Caleb Bosma, a high-scoring defenseman who was second on the team in assists in 2008-09, grew up in Aylmer, Ont., and, like Loney, has been on skates since a tender age. He played a couple of years of Junior B hockey in Ontario, before looking at college options.

Although he loves Calvin hockey, deciding on Calvin, he said, was first about academics and faith.

“I know that my hockey playing days are numbered,” he said. “The ultimate reason for choosing Calvin was a life choice. I wanted people around me that would push me in my faith.”

First-year player Justin Blaauwendraat, a junior from Truro, N.S., who finished the season as the team's leading scorer, despite missing the final five games of the year with a knee injury, echoes Bosma.

He played Junior A hockey back home and then decided to end that part of his hockey life to come to Calvin to prepare for medical school. He was thrilled with how his decision played out.

“Academics to me are very important,” he said. “I struggled with the decision (to leave junior hockey) for a couple months, but when I came and visited Calvin and the hockey team here, what impressed me the most was the atmosphere at the rink and being surrounded by a group of great teammates. It was comforting to know that I could make great friends who all share the same passion for hockey and Jesus Christ at the same time. It's a great community where the professors care.”

Delta 4, Calvin 1

Back on the ice in the Saturday-night title tilt between Calvin and Delta things unravel for the Knights in a one minute and 52-second stretch in the second period.

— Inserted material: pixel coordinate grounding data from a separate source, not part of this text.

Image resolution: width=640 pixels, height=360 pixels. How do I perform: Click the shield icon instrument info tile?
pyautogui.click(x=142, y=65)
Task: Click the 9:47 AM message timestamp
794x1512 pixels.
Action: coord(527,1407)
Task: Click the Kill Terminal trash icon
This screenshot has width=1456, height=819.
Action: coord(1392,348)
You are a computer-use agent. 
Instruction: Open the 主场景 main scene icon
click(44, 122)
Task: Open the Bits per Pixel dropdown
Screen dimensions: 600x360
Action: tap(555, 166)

First Delta converts on a nice two-on-one break with 14:37 left in the period to take a 1-0 lead. Just nine second later Delta scores again as a puck bounces off the shoulder of a Calvin defender and changes direction before floating over the right shoulder of Calvin senior goaler Chris Pasma. Then, with 12:53 left in the second period, Calvin is whistled for a penalty, and, eight seconds later, Delta scores on the power play to put the Knights in a 3-0 hole.

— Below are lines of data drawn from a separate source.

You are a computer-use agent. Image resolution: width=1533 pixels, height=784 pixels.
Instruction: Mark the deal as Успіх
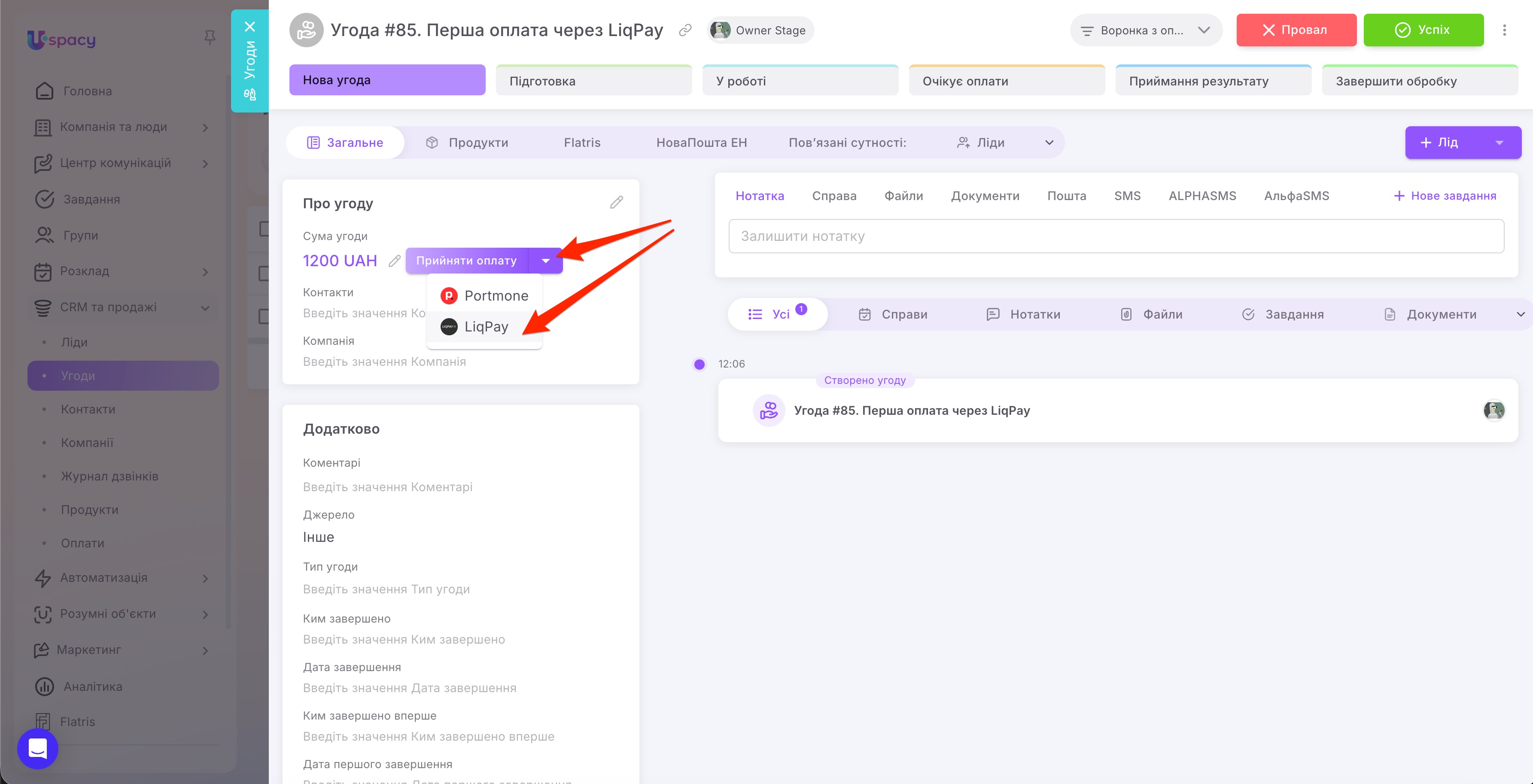click(1424, 30)
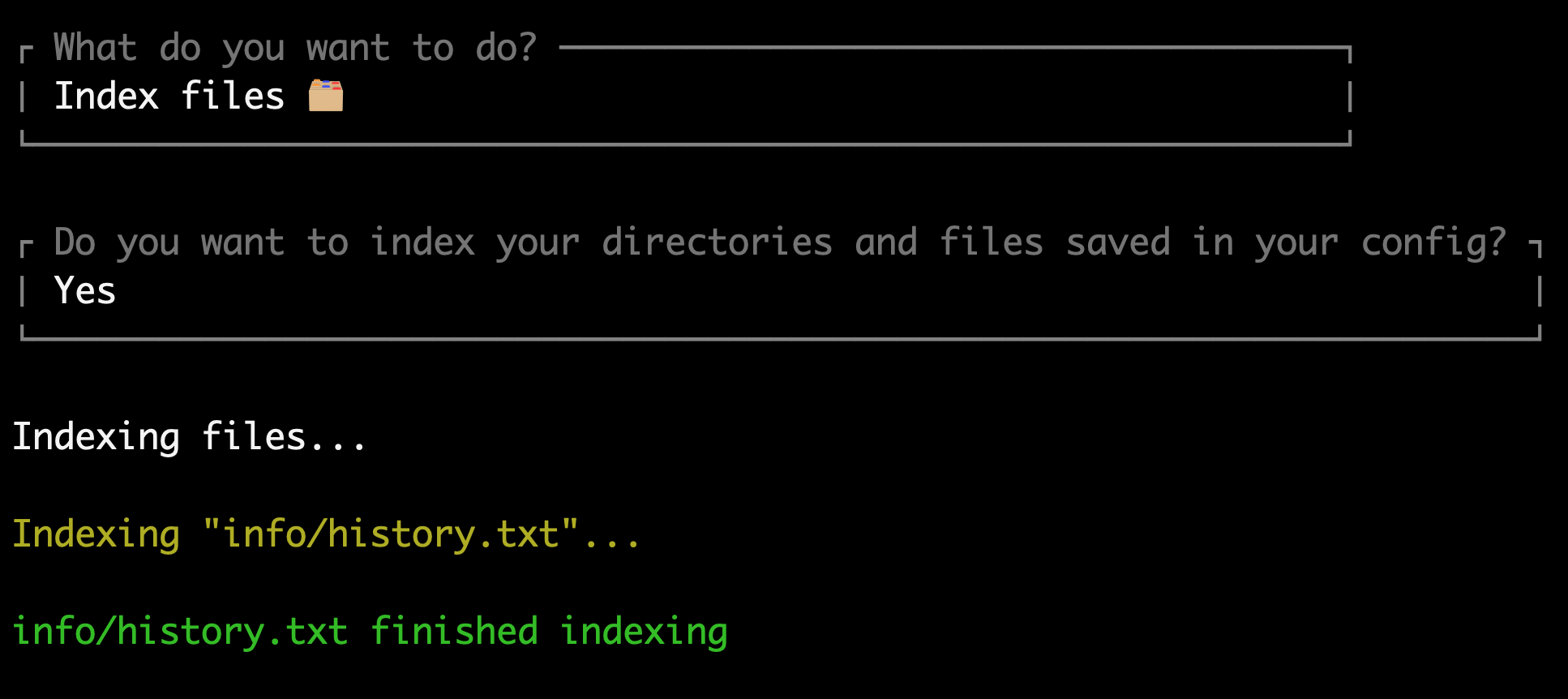This screenshot has width=1568, height=699.
Task: Click the right border bar of the "Yes" box
Action: pos(1539,290)
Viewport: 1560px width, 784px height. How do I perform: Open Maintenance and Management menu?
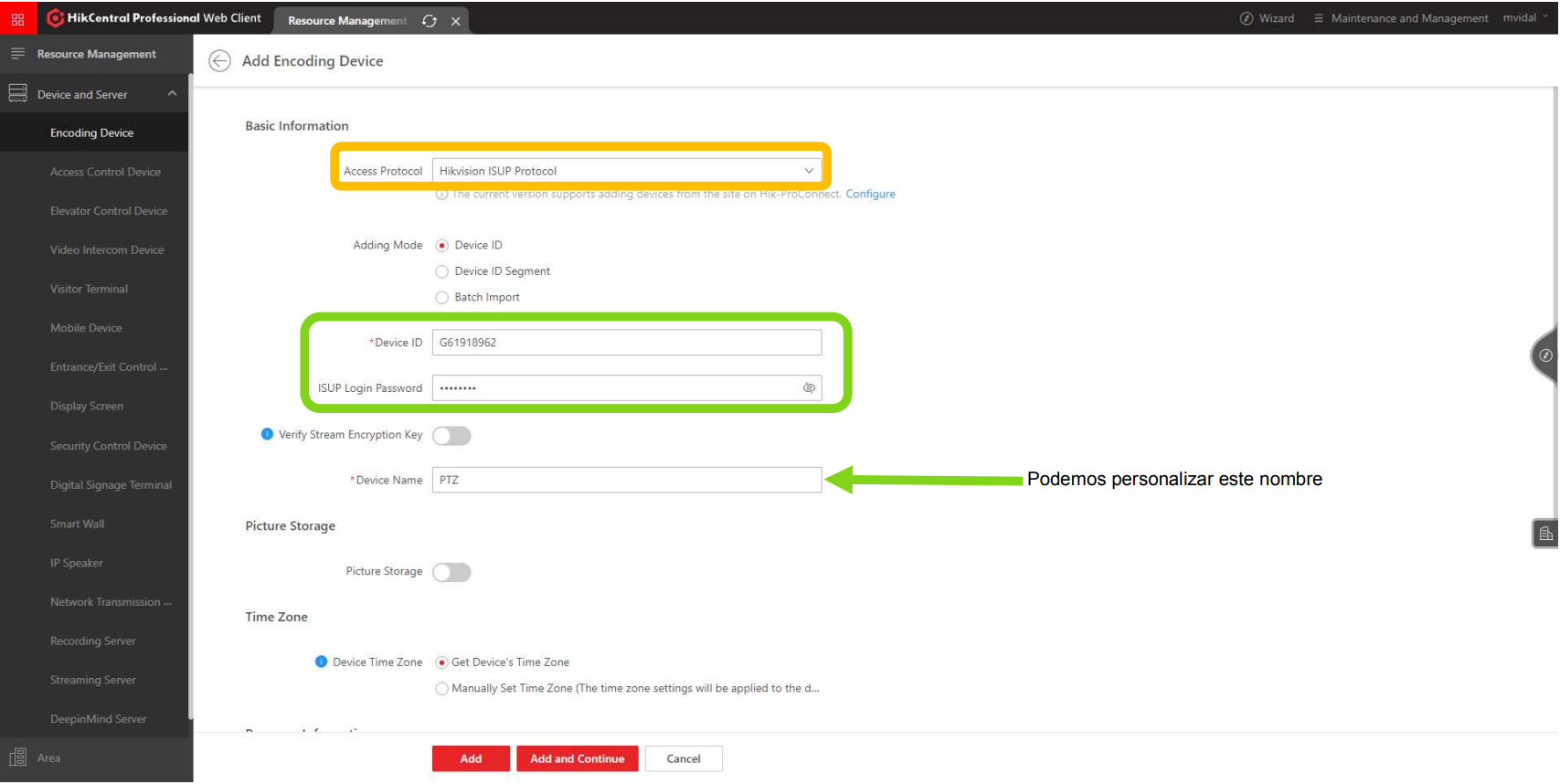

Calvin, playing without Blaauwendraat, is able to cut the deficit to 3-1 by the end of the second period, and in the third they bombard the Delta cage with shot after shot, but none finds its way to the back of the net. Delta adds an empty-net goal in the final 90 seconds after Calvin pulls its goalie to gain a man-advantage. The final is a bitter 4-1 loss for the Knights.

So at 9 o'clock on a Saturday night, Calvin's players, after first shaking hands with the Delta team, slowly shuffle off the ice, dreams of a seventh-straight trip to nationals left behind at the Southside Ice Center, 15 miles south of the Calvin campus. And it hurts. Petrusma looks shell-shocked as he heads toward the Calvin dressing room.

Looking forward to next year

The next week the sting has subsided a little for Petrusma. And as he reflects back on the 2008-2009 season he finds a lot to be heartened by.

“We started off slow,” he said, “but then we picked it up. It didn’t end the way we wanted it too. We're used around here to playing into March. To not make nationals was disappointing. But we had a pretty solid year. And we're losing only five seniors. Don’t get me wrong; we're going to miss those guys. They’ve been really good for us. But we got a ton of guys coming back. Our top six scorers are all back next year, so that's something to look forward to.”

Blaauwendraat, Bosma, Loney and the other first-year players also are looking forward to next year—to the practices and the road trips and the home games with the stands filled with fans. And next year also will bring another group of first-year players, a group they can begin to instruct in the finer points of the Calvin hockey tradition, a new group of freshmen to lug the uniforms on game day and serve food at Russ’.